::: Material provided
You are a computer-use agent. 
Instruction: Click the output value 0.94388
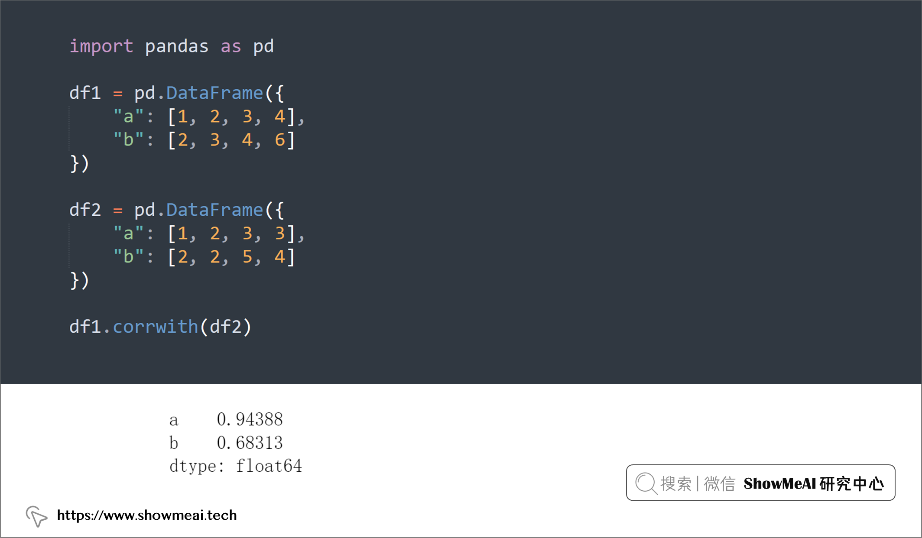point(250,419)
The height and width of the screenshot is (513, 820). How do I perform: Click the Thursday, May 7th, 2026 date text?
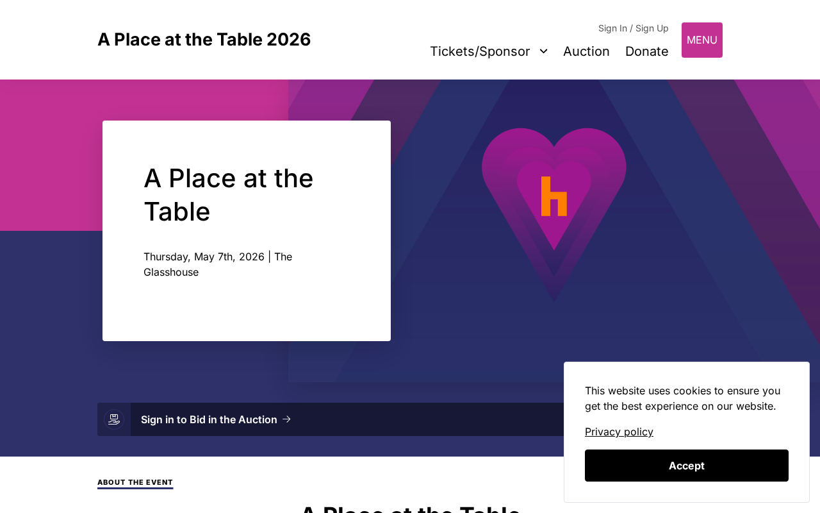pyautogui.click(x=204, y=257)
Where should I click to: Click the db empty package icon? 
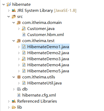19,89
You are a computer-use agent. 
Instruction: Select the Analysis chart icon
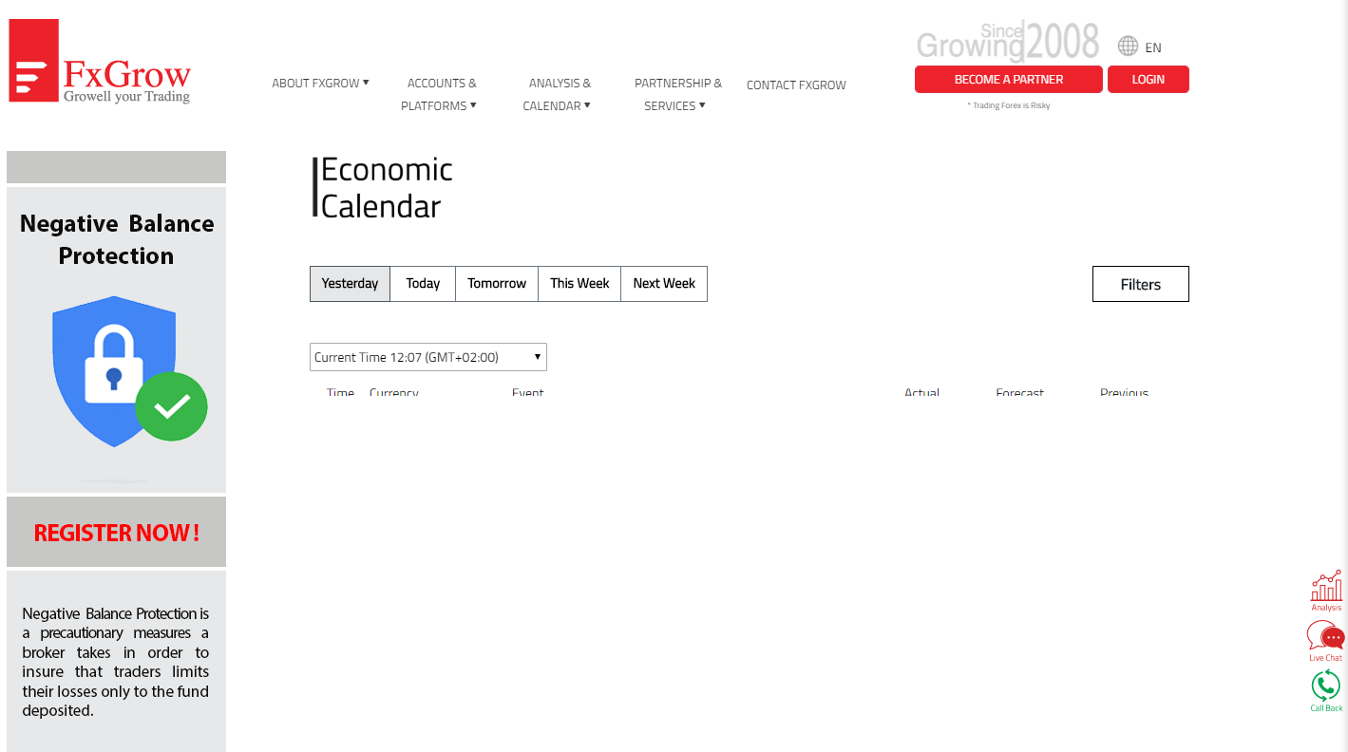tap(1325, 587)
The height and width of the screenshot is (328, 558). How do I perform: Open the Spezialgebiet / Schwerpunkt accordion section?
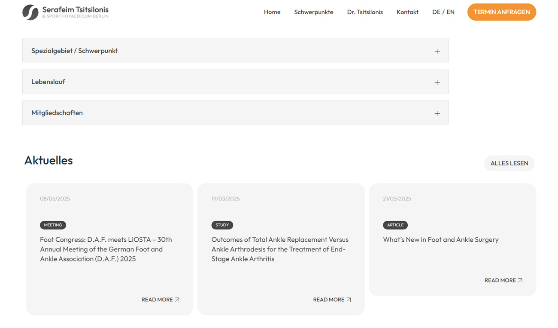(75, 51)

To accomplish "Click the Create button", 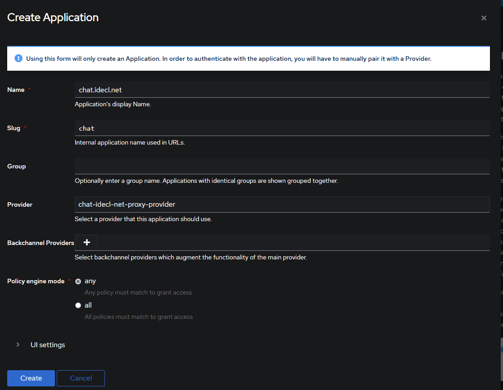I will tap(31, 378).
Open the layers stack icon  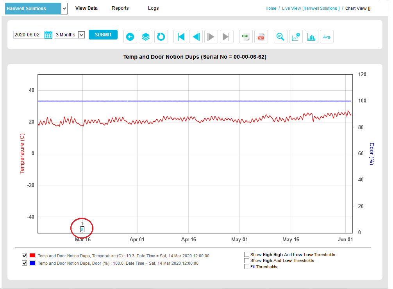(x=145, y=37)
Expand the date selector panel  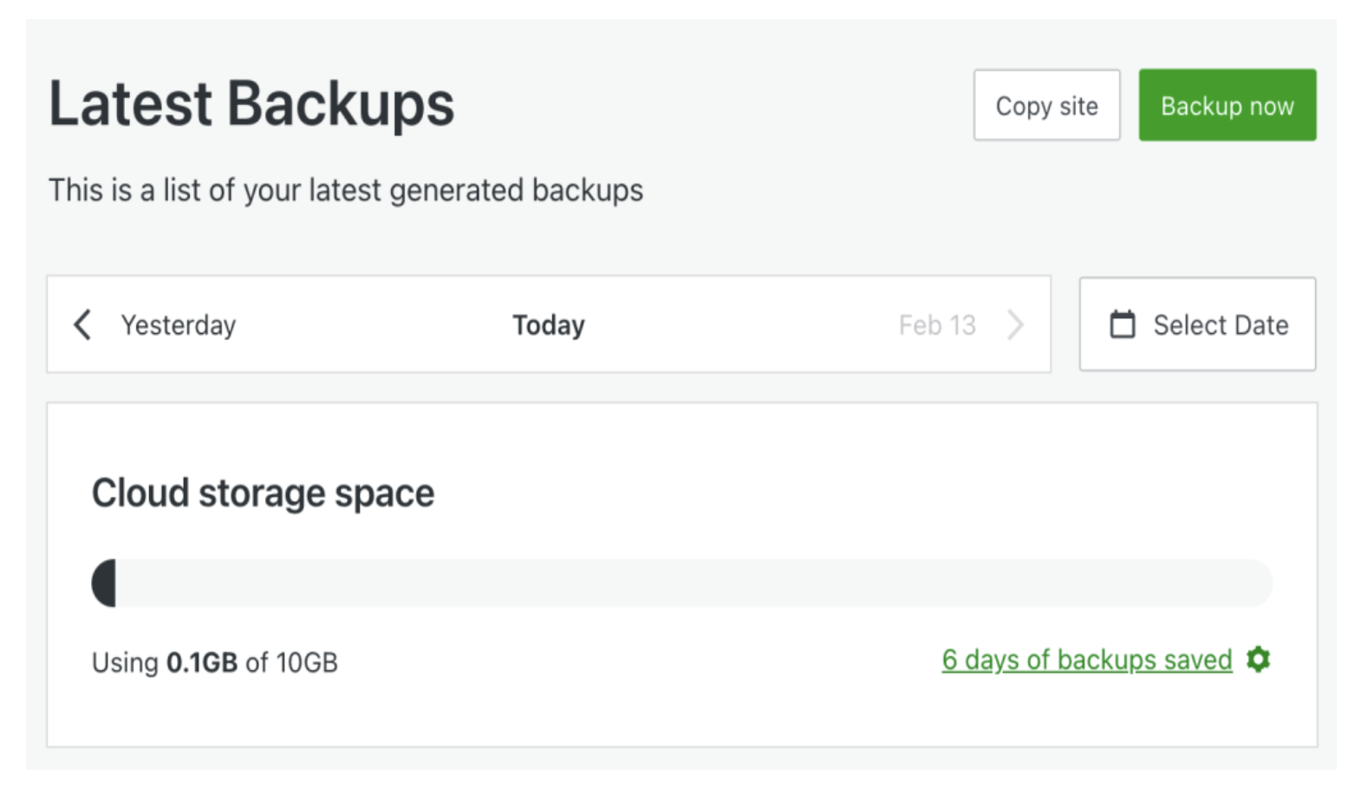pyautogui.click(x=1196, y=324)
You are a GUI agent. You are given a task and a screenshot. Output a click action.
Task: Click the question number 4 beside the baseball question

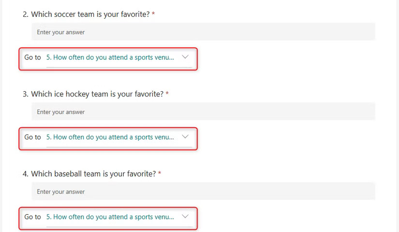[25, 174]
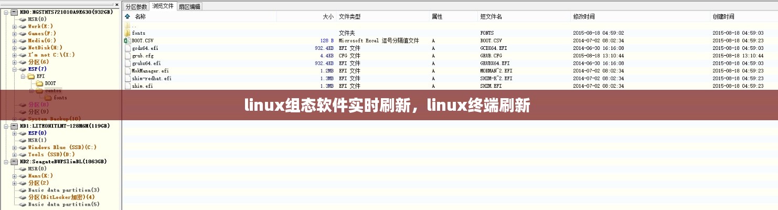Open the 扇区编辑 tab
778x210 pixels.
(189, 6)
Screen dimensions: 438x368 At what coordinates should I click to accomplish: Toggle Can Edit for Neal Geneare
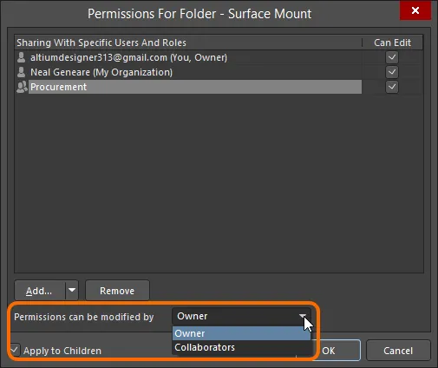coord(392,72)
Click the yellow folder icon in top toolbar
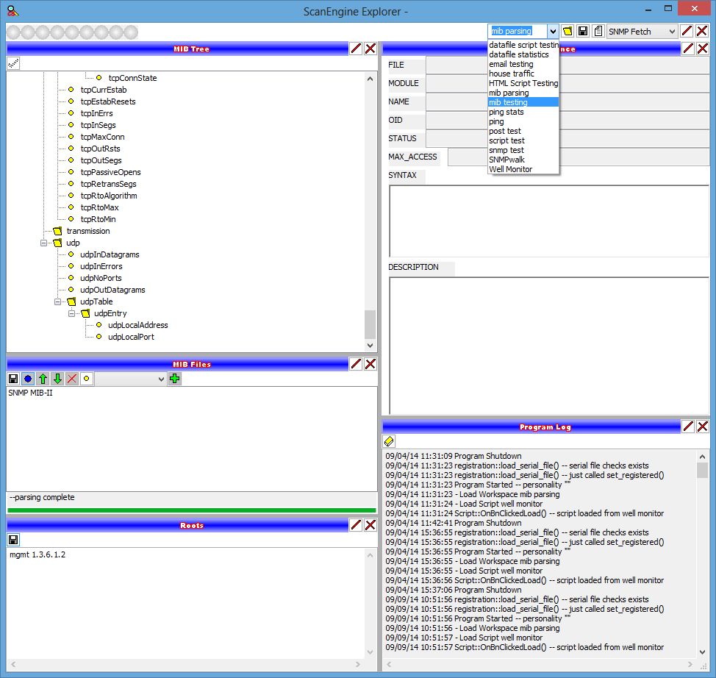Image resolution: width=716 pixels, height=678 pixels. [x=568, y=31]
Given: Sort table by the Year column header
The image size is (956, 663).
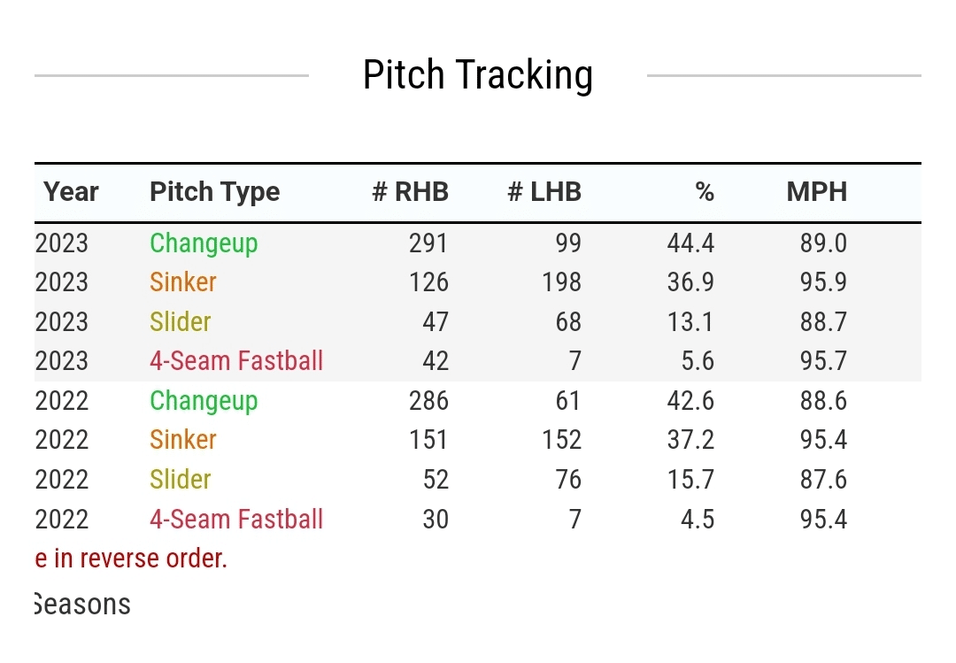Looking at the screenshot, I should (71, 192).

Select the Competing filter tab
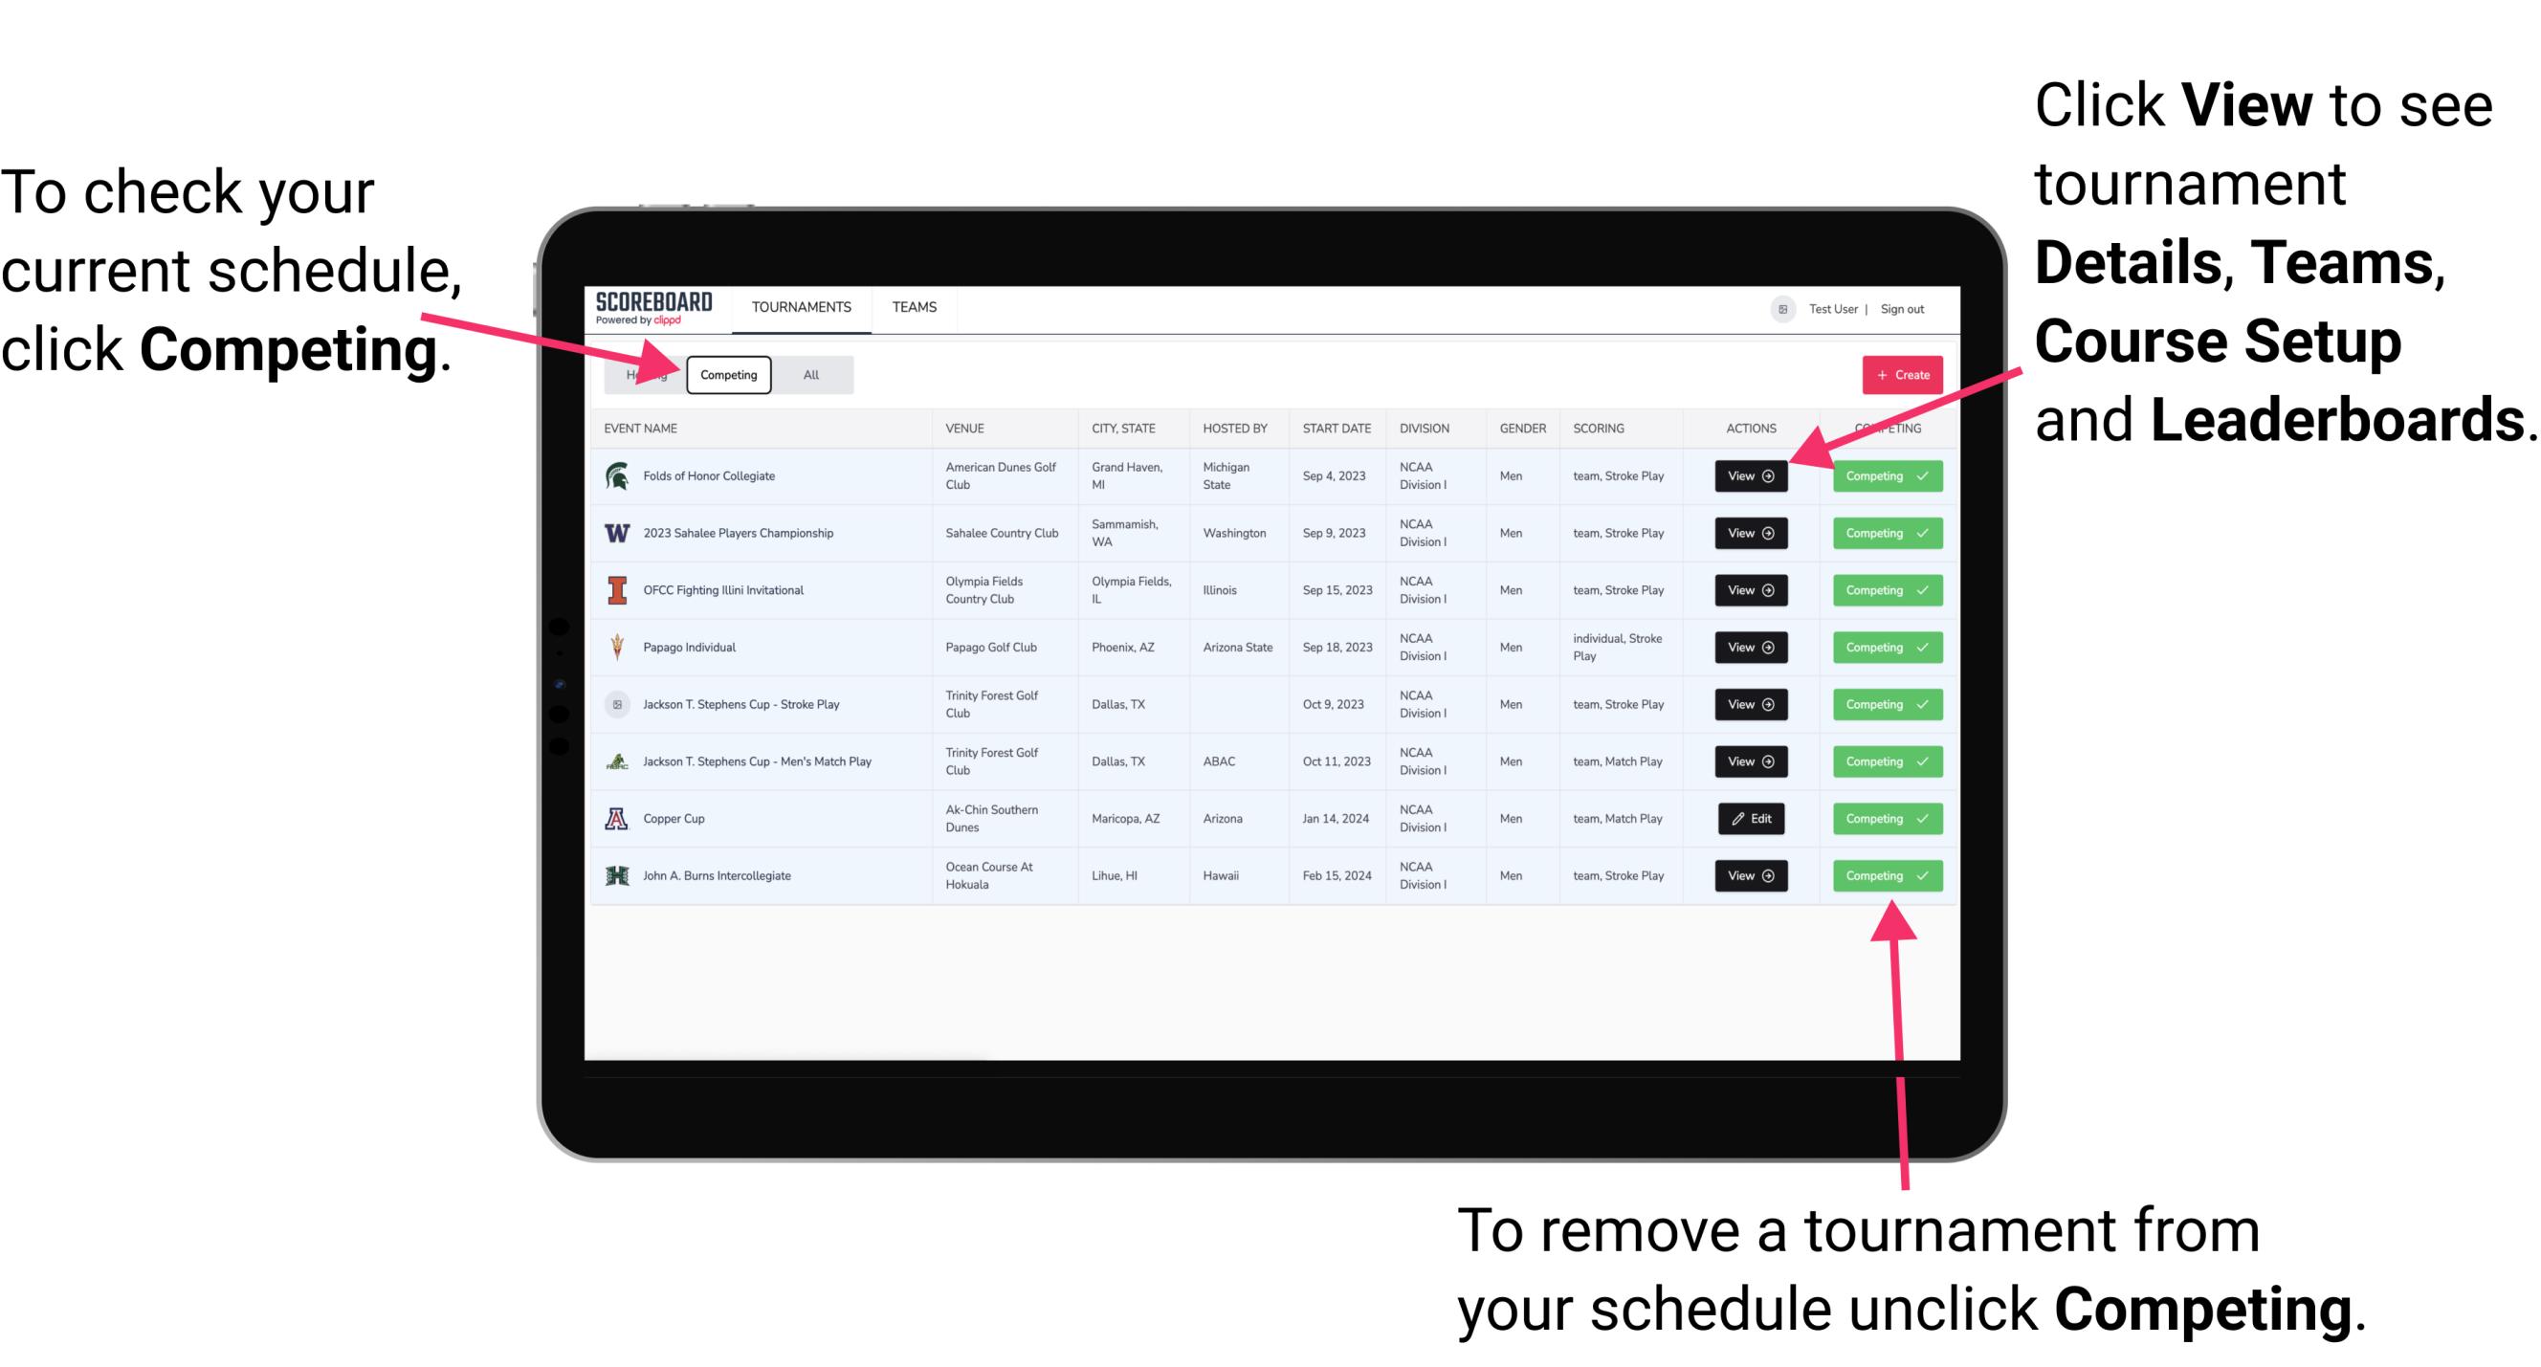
::::::
## Problem requirements
Exactly the lines from the line containing "Screen dimensions: 438x368" to the end of the records need to be copied, both ends included, with pictures left out.

## Solution below
Screen dimensions: 438x368 At what coordinates should I click to accomplish: Toggle Can Edit for Neal Geneare
coord(392,72)
Click the yellow folder icon in top toolbar
Image resolution: width=716 pixels, height=678 pixels. [x=568, y=31]
Given: Sort table by the Year column header
The image size is (956, 663).
Looking at the screenshot, I should (71, 192).

Select the Competing filter tab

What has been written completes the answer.